=== EXTRACTED ENTRIES ===
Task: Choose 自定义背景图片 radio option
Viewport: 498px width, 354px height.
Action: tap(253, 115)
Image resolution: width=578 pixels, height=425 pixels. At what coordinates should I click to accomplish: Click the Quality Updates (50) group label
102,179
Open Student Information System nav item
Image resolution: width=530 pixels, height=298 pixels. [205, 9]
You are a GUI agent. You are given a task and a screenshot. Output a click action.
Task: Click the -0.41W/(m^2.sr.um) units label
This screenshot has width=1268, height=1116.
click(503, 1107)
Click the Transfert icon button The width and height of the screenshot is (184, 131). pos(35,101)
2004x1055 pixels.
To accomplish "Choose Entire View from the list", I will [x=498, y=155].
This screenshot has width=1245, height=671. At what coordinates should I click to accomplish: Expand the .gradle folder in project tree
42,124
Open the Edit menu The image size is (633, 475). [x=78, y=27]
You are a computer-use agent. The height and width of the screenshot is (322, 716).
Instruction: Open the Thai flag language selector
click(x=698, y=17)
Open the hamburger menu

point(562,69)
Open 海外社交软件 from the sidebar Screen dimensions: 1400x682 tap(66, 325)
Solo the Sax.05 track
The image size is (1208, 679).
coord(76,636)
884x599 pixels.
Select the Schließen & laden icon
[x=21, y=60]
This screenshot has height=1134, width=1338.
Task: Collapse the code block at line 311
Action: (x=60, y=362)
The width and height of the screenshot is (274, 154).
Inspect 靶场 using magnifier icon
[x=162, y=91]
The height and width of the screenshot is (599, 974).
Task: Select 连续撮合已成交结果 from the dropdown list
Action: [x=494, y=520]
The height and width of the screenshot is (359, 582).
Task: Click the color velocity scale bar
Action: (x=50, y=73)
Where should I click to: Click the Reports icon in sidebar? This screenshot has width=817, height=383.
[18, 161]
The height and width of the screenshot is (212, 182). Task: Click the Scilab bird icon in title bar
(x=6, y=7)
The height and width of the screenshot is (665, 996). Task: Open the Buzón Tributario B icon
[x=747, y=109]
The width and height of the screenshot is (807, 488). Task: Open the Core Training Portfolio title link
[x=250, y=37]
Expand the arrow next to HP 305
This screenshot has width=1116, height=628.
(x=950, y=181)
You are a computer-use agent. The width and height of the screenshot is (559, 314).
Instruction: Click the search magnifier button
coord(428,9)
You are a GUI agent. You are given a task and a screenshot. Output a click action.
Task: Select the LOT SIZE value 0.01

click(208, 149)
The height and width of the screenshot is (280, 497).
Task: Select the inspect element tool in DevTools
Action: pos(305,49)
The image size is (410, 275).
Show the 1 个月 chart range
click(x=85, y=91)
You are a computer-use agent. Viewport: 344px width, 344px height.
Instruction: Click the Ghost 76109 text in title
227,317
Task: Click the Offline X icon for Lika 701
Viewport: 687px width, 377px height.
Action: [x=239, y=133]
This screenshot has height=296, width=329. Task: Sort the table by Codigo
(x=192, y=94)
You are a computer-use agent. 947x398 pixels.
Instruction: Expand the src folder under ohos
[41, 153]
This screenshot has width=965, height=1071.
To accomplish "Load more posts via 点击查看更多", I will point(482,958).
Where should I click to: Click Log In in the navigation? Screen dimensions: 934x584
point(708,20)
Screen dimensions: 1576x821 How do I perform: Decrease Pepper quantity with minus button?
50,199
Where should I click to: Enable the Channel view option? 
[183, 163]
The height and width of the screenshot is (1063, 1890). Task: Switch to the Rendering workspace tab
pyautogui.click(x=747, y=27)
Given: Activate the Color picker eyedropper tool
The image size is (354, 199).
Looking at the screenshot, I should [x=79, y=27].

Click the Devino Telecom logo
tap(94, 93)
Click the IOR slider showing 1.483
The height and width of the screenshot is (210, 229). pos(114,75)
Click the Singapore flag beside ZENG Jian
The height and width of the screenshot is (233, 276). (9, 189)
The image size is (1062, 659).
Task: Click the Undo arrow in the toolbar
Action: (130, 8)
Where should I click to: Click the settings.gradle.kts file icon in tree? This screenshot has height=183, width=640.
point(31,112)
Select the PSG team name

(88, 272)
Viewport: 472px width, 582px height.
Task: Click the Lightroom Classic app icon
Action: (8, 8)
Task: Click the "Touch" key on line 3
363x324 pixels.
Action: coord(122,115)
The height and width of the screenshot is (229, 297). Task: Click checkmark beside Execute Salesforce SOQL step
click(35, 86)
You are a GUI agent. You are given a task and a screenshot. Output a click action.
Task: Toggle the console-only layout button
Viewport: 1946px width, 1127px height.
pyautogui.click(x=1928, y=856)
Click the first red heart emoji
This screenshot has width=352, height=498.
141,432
===
- DIRECTIVE -
Give the lines of the rows above as a JSON list of strings, one string for each line and blank lines left out.

- EXERCISE RESPONSE -
[
  "Task: Choose 自定义背景图片 radio option",
  "Viewport: 498px width, 354px height.",
  "Action: tap(253, 115)",
  "Image resolution: width=578 pixels, height=425 pixels. At what coordinates should I click to accomplish: Click the Quality Updates (50) group label",
  "102,179",
  "Open Student Information System nav item",
  "Image resolution: width=530 pixels, height=298 pixels. [205, 9]",
  "You are a GUI agent. You are given a task and a screenshot. Output a click action.",
  "Task: Click the -0.41W/(m^2.sr.um) units label",
  "This screenshot has width=1268, height=1116.",
  "click(503, 1107)",
  "Click the Transfert icon button The width and height of the screenshot is (184, 131). pos(35,101)",
  "2004x1055 pixels.",
  "To accomplish \"Choose Entire View from the list\", I will [x=498, y=155].",
  "This screenshot has width=1245, height=671. At what coordinates should I click to accomplish: Expand the .gradle folder in project tree",
  "42,124",
  "Open the Edit menu The image size is (633, 475). [x=78, y=27]",
  "You are a computer-use agent. The height and width of the screenshot is (322, 716).",
  "Instruction: Open the Thai flag language selector",
  "click(x=698, y=17)",
  "Open the hamburger menu",
  "point(562,69)",
  "Open 海外社交软件 from the sidebar Screen dimensions: 1400x682 tap(66, 325)",
  "Solo the Sax.05 track",
  "The image size is (1208, 679).",
  "coord(76,636)",
  "884x599 pixels.",
  "Select the Schließen & laden icon",
  "[x=21, y=60]",
  "This screenshot has height=1134, width=1338.",
  "Task: Collapse the code block at line 311",
  "Action: (x=60, y=362)",
  "The width and height of the screenshot is (274, 154).",
  "Inspect 靶场 using magnifier icon",
  "[x=162, y=91]",
  "The height and width of the screenshot is (599, 974).",
  "Task: Select 连续撮合已成交结果 from the dropdown list",
  "Action: [x=494, y=520]",
  "The height and width of the screenshot is (359, 582).",
  "Task: Click the color velocity scale bar",
  "Action: (x=50, y=73)",
  "Where should I click to: Click the Reports icon in sidebar? This screenshot has width=817, height=383.",
  "[18, 161]",
  "The height and width of the screenshot is (212, 182). Task: Click the Scilab bird icon in title bar",
  "(x=6, y=7)",
  "The height and width of the screenshot is (665, 996). Task: Open the Buzón Tributario B icon",
  "[x=747, y=109]",
  "The width and height of the screenshot is (807, 488). Task: Open the Core Training Portfolio title link",
  "[x=250, y=37]",
  "Expand the arrow next to HP 305",
  "This screenshot has width=1116, height=628.",
  "(x=950, y=181)",
  "You are a computer-use agent. The width and height of the screenshot is (559, 314).",
  "Instruction: Click the search magnifier button",
  "coord(428,9)",
  "You are a GUI agent. You are given a task and a screenshot. Output a click action.",
  "Task: Select the LOT SIZE value 0.01",
  "click(208, 149)",
  "The height and width of the screenshot is (280, 497).",
  "Task: Select the inspect element tool in DevTools",
  "Action: pos(305,49)",
  "The image size is (410, 275).",
  "Show the 1 个月 chart range",
  "click(x=85, y=91)",
  "You are a computer-use agent. Viewport: 344px width, 344px height.",
  "Instruction: Click the Ghost 76109 text in title",
  "227,317",
  "Task: Click the Offline X icon for Lika 701",
  "Viewport: 687px width, 377px height.",
  "Action: [x=239, y=133]",
  "This screenshot has height=296, width=329. Task: Sort the table by Codigo",
  "(x=192, y=94)",
  "You are a computer-use agent. 947x398 pixels.",
  "Instruction: Expand the src folder under ohos",
  "[41, 153]",
  "This screenshot has width=965, height=1071.",
  "To accomplish \"Load more posts via 点击查看更多\", I will point(482,958).",
  "Where should I click to: Click Log In in the navigation? Screen dimensions: 934x584",
  "point(708,20)",
  "Screen dimensions: 1576x821 How do I perform: Decrease Pepper quantity with minus button?",
  "50,199",
  "Where should I click to: Enable the Channel view option? ",
  "[183, 163]",
  "The height and width of the screenshot is (1063, 1890). Task: Switch to the Rendering workspace tab",
  "pyautogui.click(x=747, y=27)",
  "Given: Activate the Color picker eyedropper tool",
  "The image size is (354, 199).",
  "Looking at the screenshot, I should [x=79, y=27].",
  "Click the Devino Telecom logo",
  "tap(94, 93)",
  "Click the IOR slider showing 1.483",
  "The height and width of the screenshot is (210, 229). pos(114,75)",
  "Click the Singapore flag beside ZENG Jian",
  "The height and width of the screenshot is (233, 276). (9, 189)",
  "The image size is (1062, 659).",
  "Task: Click the Undo arrow in the toolbar",
  "Action: (130, 8)",
  "Where should I click to: Click the settings.gradle.kts file icon in tree? This screenshot has height=183, width=640.",
  "point(31,112)",
  "Select the PSG team name",
  "(88, 272)",
  "Viewport: 472px width, 582px height.",
  "Task: Click the Lightroom Classic app icon",
  "Action: (8, 8)",
  "Task: Click the \"Touch\" key on line 3",
  "363x324 pixels.",
  "Action: coord(122,115)",
  "The height and width of the screenshot is (229, 297). Task: Click checkmark beside Execute Salesforce SOQL step",
  "click(35, 86)",
  "You are a GUI agent. You are given a task and a screenshot. Output a click action.",
  "Task: Toggle the console-only layout button",
  "Viewport: 1946px width, 1127px height.",
  "pyautogui.click(x=1928, y=856)",
  "Click the first red heart emoji",
  "This screenshot has width=352, height=498.",
  "141,432"
]